Тихо в мире, самолёт уходит в небо, ясное небо над океаном белых облаков.
Просыпаюсь – яркое солнце, новый день, вся жизнь впереди, два дня до июня… Будильник говорит, что уже семь утра.
Израиль, пальмы на пути к автобусу. Днём я существую в Тель-Авиве, а по ночам улетаю неизвестно куда… Мама остаётся во сне, а я возвращаюсь сюда, на улицу Алленби, на продавленный диван под книжными полками и маминым портретом.
Вздыхаю медленно, на счёт восемь, раскрывая руки ладонями вверх, физзарядка перед началом учебных действий. В музыке тоже иногда считают до восьми. А в жизни – до двух, потом до трёх-четырёх, и всегда потом до одного.
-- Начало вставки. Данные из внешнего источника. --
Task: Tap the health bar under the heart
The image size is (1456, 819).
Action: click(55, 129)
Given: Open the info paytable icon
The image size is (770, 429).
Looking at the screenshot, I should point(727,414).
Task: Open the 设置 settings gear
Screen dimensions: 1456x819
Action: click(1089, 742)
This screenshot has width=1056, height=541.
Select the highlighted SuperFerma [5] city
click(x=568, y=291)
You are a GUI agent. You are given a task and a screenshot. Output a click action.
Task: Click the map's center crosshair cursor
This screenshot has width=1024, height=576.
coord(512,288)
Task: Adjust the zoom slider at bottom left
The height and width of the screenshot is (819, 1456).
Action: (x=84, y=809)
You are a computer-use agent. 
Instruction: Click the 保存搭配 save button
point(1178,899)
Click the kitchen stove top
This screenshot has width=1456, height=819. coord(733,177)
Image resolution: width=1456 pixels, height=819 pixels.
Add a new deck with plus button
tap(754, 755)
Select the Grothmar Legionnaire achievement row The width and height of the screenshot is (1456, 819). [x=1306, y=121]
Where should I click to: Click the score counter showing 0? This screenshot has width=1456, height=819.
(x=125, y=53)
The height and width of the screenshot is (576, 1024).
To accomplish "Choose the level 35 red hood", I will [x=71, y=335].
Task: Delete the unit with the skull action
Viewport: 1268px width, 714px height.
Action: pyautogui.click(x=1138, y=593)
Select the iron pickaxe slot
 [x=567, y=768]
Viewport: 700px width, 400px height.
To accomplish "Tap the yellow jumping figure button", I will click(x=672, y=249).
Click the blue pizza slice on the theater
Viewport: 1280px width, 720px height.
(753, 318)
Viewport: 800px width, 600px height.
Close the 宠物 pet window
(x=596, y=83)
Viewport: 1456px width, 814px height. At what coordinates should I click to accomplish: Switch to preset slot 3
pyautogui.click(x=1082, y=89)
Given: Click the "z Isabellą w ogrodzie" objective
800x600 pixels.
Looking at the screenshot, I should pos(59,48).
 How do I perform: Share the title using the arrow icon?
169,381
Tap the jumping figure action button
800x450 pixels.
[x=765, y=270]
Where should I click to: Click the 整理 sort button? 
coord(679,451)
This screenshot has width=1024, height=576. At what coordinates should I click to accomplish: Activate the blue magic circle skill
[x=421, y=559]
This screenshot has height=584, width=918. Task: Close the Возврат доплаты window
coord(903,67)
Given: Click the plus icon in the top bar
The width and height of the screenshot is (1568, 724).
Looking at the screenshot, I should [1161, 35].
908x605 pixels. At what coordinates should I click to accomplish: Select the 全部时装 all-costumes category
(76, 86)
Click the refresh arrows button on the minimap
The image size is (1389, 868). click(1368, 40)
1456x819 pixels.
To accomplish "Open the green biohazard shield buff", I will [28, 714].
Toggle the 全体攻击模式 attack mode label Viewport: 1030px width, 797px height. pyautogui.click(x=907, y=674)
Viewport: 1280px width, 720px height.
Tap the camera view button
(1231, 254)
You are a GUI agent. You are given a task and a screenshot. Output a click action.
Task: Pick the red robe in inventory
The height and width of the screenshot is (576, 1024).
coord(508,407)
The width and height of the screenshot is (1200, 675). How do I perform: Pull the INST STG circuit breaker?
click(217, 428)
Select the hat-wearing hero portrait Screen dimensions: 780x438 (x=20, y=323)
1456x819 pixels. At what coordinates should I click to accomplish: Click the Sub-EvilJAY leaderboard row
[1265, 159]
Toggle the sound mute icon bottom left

С руками, поднятыми ладонями вверх и в стороны, раздвигая мир и отбрасывая ненужное, – руки мастерового, то есть – флейтиста, дыхание для музыки, остальное подстраивается – к рукам и дыханию.
Завтрак с видом на понедельник для мужчины сорока с лишним лет, без особых примет, невралгия в правом боку. С утра в супер – туда, где вещи с надеждою на комфорт, где люди растаскивают веточки по своим муравейникам и строят свой уют, по дороге выпуская слова, взаимные вулканы и тайфуны. Короче, любят друг друга как умеют…
Я так и не научился вот этому – насильственной заботе, когда идёшь вдвоём, опираясь на соседнее плечо, а оно тебя направляет вправо-влево. Занимается твоим средним и высшим образованием. Уточняет формулировки. И ты перестаёшь отвечать за слова… Зато вас двое, и вам не страшно.
Из супера – домой, потом бегом в автобус, на работу, стоя, сидя, в полунаклоне, вдыхая-выдыхая “Винстон” или “Мальборо”, глядя на пролетающие мимо пальмы, насвистывая Чайковского. Щелкунчик, танец феи Драже.
Иногда музыка становится жизнью, а игра переходит в профессию. Пассажи в поисках точности, покорение вершин в подчинении правилам. Правила необходимы, а ноты неожиданны, особенно, если к ним не привыкать…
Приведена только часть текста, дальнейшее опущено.